▸ **Directive**: Render the entries from the start through the line containing "Click the ./code-server", inclusive, as a Markdown table with columns Row and Line, omitting blank lines.

Interface element entries:
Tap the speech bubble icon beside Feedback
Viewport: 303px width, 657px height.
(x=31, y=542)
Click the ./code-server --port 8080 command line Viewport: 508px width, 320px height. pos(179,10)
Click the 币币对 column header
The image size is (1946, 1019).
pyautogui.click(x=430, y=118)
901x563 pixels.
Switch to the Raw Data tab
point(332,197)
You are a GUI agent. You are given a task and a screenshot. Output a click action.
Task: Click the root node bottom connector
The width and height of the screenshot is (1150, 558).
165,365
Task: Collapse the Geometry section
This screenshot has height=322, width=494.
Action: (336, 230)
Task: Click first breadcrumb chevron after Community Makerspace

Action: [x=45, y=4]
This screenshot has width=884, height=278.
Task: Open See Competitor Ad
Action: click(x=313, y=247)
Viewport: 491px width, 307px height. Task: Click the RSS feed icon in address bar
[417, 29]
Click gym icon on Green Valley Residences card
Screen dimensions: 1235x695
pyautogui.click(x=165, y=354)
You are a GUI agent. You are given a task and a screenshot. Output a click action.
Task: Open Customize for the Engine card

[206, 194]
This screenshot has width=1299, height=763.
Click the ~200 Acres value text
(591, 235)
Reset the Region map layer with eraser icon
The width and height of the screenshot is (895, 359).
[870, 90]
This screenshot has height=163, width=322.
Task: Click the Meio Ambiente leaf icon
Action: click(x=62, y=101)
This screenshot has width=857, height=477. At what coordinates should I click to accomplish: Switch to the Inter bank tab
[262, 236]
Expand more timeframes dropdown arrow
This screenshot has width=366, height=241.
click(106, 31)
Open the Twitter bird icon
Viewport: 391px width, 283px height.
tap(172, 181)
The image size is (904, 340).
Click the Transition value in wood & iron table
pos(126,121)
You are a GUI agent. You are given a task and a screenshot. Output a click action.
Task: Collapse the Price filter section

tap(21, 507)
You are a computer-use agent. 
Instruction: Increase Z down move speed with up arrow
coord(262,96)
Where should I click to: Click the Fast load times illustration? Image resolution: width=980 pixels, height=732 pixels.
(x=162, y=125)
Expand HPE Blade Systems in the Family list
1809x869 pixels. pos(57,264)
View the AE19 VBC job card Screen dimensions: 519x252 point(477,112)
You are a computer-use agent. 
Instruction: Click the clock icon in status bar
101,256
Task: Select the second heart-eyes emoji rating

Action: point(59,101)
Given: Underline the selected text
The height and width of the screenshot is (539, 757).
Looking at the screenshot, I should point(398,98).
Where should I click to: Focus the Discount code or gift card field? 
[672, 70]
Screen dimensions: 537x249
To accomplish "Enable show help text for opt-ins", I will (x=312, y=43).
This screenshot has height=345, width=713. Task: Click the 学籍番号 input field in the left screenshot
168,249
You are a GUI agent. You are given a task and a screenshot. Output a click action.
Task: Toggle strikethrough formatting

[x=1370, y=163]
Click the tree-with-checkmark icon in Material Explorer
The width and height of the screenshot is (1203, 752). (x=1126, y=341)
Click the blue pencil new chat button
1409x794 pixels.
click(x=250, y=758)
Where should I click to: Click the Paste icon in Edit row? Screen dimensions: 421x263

▸ **Correct answer**:
| Row | Line |
|---|---|
| 1 | Tap the speech bubble icon beside Feedback |
| 2 | Viewport: 303px width, 657px height. |
| 3 | (x=31, y=542) |
| 4 | Click the ./code-server --port 8080 command line Viewport: 508px width, 320px height. pos(179,10) |